— Aim of the exercise —
Sort through the listing below and keep each line with the word "computer". Copy those.

○ ○ ○ ○ ○

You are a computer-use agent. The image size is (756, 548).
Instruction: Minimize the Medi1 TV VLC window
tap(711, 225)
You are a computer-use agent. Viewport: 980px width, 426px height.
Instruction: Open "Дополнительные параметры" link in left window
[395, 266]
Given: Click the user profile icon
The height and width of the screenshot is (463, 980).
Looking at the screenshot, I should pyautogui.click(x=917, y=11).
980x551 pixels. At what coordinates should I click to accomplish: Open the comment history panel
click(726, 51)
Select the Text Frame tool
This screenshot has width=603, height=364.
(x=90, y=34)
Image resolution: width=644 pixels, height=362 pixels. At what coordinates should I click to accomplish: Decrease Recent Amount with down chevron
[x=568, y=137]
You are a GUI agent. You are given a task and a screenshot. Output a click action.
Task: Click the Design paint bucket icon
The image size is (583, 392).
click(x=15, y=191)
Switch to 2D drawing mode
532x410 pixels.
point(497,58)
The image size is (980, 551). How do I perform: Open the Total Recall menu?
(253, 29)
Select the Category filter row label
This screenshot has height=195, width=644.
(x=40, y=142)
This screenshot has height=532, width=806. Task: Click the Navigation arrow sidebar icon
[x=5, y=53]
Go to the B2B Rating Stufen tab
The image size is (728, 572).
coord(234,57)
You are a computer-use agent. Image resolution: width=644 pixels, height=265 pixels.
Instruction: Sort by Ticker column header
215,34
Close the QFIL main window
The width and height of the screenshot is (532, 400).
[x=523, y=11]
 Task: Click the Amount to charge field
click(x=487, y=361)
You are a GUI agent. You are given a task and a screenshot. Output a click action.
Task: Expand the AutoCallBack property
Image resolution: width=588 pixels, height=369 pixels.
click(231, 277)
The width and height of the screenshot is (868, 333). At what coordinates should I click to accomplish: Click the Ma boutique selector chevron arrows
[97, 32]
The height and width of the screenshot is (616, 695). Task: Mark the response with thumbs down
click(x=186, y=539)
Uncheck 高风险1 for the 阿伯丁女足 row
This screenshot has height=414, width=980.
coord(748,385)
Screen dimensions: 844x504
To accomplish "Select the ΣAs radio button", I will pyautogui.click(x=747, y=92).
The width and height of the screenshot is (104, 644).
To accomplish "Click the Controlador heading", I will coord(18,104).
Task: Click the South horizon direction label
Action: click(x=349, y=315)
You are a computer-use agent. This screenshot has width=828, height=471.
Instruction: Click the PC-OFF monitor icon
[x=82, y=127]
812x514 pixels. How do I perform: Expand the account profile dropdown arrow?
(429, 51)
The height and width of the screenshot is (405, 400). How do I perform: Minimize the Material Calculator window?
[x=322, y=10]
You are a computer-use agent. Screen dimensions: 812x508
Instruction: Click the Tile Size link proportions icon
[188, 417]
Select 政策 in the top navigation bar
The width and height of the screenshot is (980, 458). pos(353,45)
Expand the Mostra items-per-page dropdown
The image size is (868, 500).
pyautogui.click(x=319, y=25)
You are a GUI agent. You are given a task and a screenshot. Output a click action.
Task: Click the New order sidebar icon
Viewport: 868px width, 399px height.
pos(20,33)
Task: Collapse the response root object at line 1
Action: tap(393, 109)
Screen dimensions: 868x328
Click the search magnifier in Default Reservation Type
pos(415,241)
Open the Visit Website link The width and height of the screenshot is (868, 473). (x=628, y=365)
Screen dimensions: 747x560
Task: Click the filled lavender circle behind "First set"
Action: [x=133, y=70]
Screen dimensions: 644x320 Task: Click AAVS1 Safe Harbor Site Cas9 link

○ ○ ○ ○ ○

— Task result —
You are a computer-use agent. The image size is (756, 548).
You are a computer-use agent. Viewport: 980px width, 426px height.
You are a computer-use agent. Image resolution: width=644 pixels, height=265 pixels.
You are a computer-use agent. This screenshot has width=828, height=471.
You are a computer-use agent. Screen dimensions: 812x508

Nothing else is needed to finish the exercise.